Study of Ipilimumab, Nivolumab, and Cabozantinib in Patients With Cutaneous Melanoma

Ipilimumab is a fully human IgG1 kappa monoclonal antibody that binds the co-inhibitory receptor CTLA-4. Antibody binding prevents interaction with the CTLA-4 ligands CD80 and CD86. Blockade of CTLA-4 results in increased T cell activation and proliferation. Ipilimumab was the first immune checkpoint inhibitor to receive FDA approval as a cancer therapy. Treatment of patients with advanced metastatic melanoma with ipilimumab monotherapy resulted in improved overall survival. Subsequent clinical trials with ipilimumab alone and in combination with anti-PD-1 antibodies have demonstrated impressive clinical activity in patients with melanoma, renal cell carcinoma, non-small cell lung cancer and other cancers. Side effects of ipilimumab result from autoimmune attack on healthy tissues. Side effects may include dermatitis, colitis, hepatitis, hypophysitis, pneumonitis, endocrinopathies, nephritis, arthritis, neuropathies and others.

Nivolumab is a fully human IgG4 kappa monoclonal antibody that binds the co-inhibitory receptor PD-1. Nivolumab binding to PD-1 blocks interaction with the PD-1 ligands PD-L1 and PD-L2. PD-1 blockade can lead to reinvigoration of exhausted T cells and prevent T cell exhaustion of newly activated T cells. Nivolumab has been shown to have excellent clinical efficacy in treating a wide range of cancers as monotherapy and in combination with ipilimumab.
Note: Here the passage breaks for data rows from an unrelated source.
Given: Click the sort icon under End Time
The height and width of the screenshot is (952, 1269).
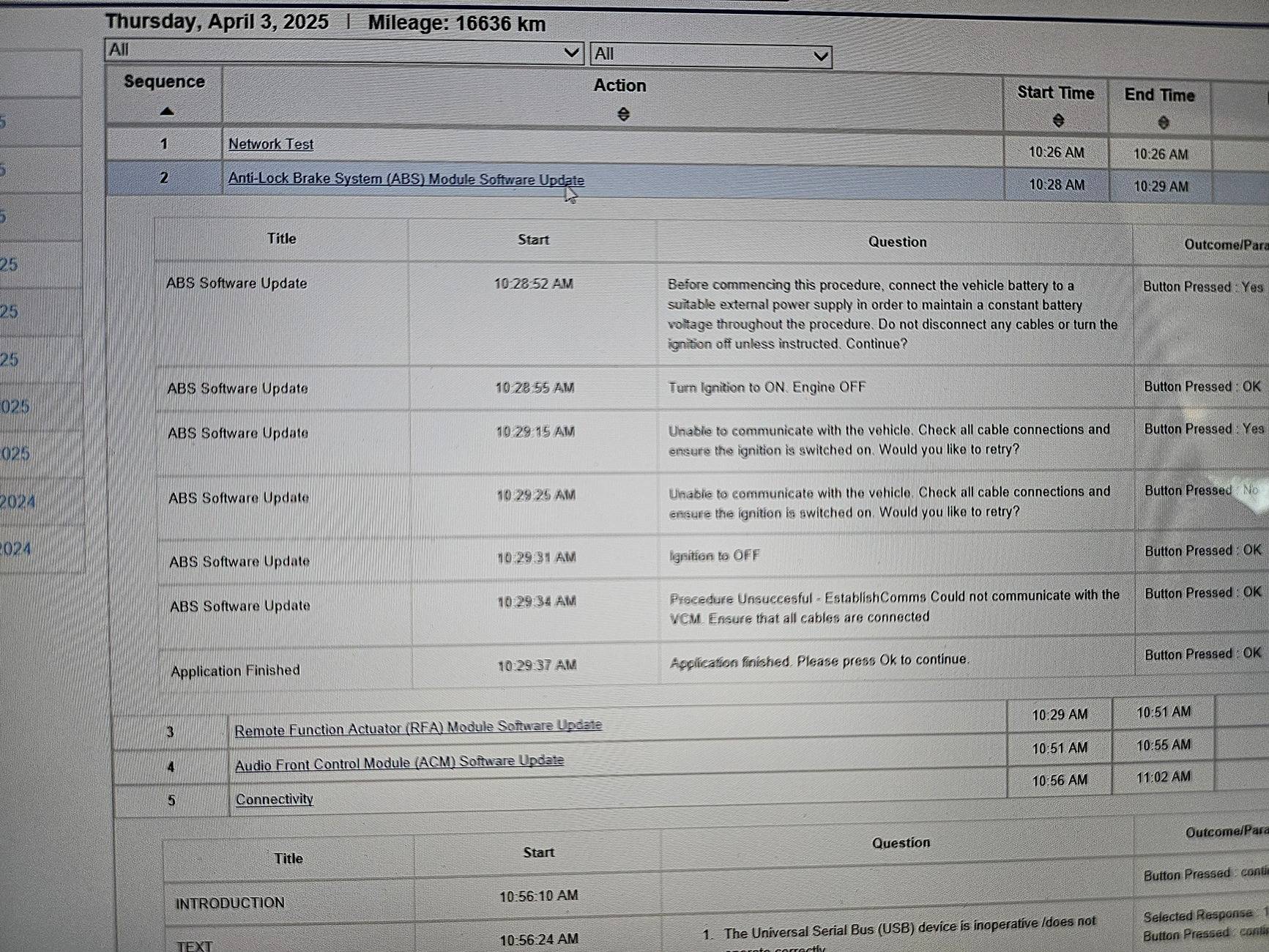Looking at the screenshot, I should [x=1163, y=123].
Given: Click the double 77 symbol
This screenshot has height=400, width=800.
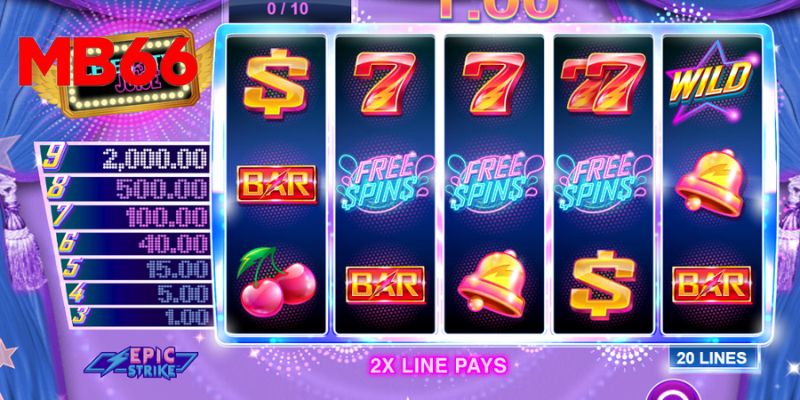Looking at the screenshot, I should (x=603, y=84).
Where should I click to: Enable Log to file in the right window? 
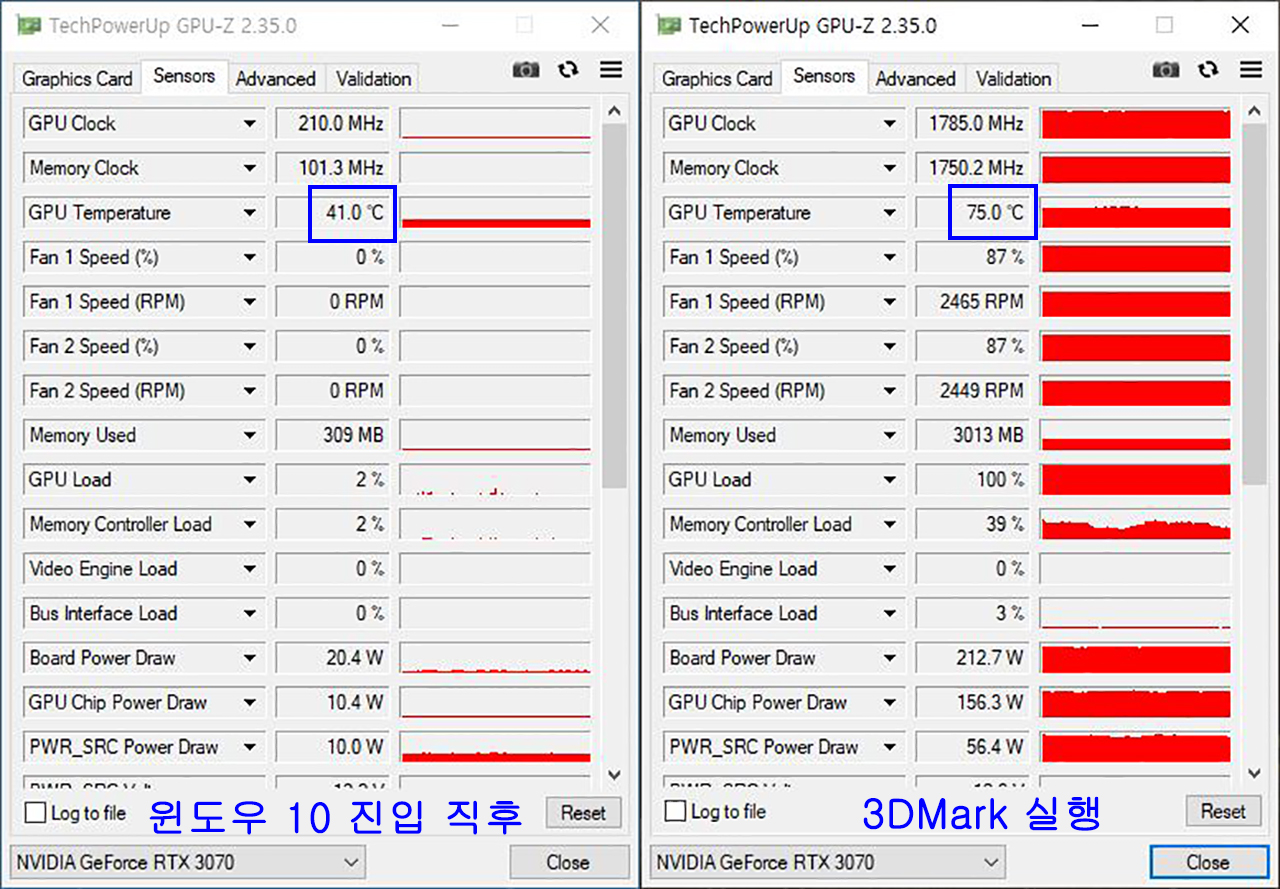click(x=676, y=812)
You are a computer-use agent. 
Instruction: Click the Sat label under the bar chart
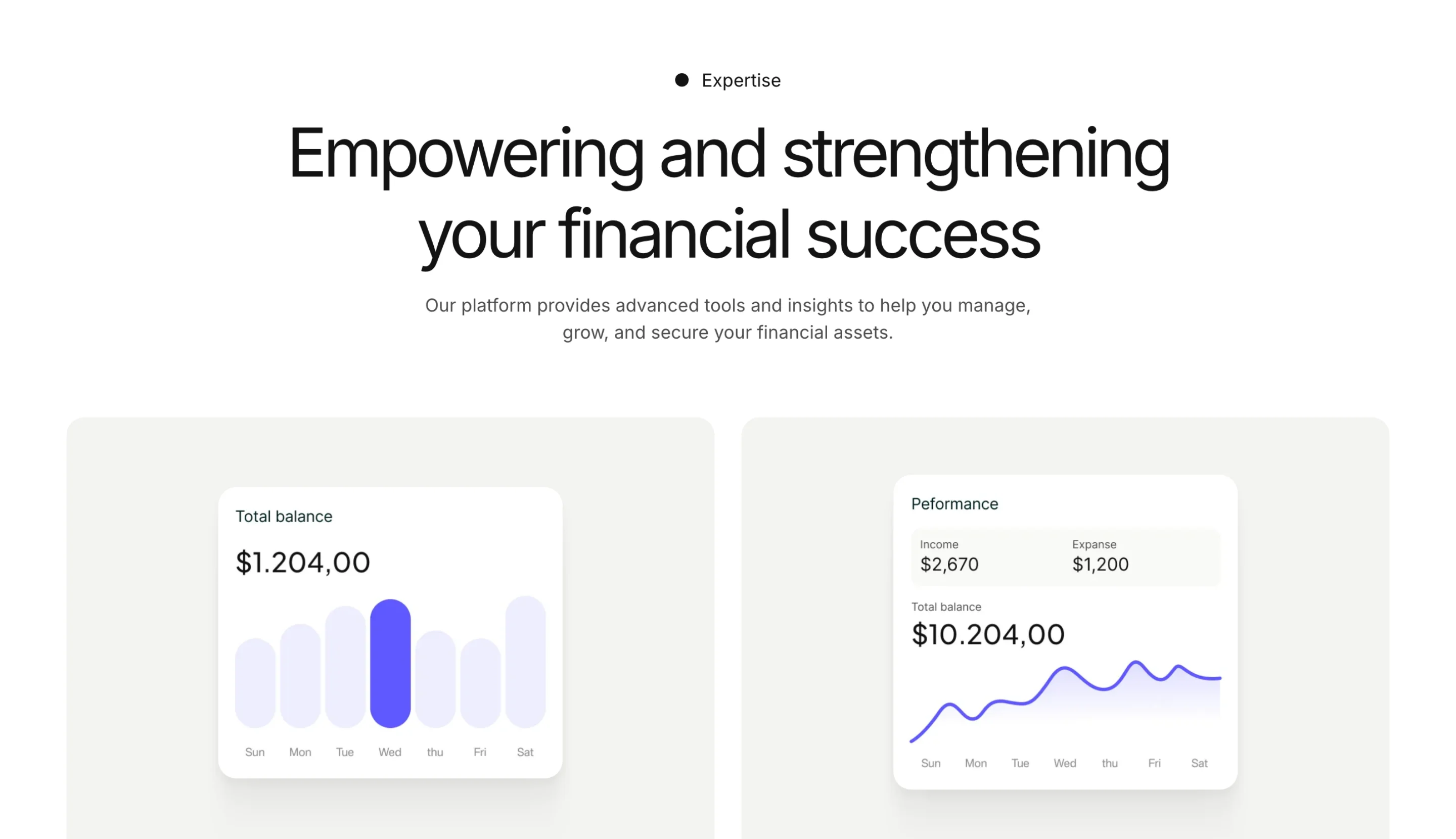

Cabozantinib is a potent small molecule inhibitor of multiple receptor tyrosine kinases. Cabozantinib inhibits VEGFR2, MER, KIT, and MET at single digit nanomolar IC50 concentrations. Other kinases including ROS1, RET, FLT3, RON, AXL, and TIE2 are also inhibited with nanomolar concentrations of cabozantinib. Cabozantinib has been shown to have clinical activity in a variety of solid tumors and has been approved by the FDA for treatment of medullary thyroid cancer, renal cell carcinoma and hepatocellular carcinoma.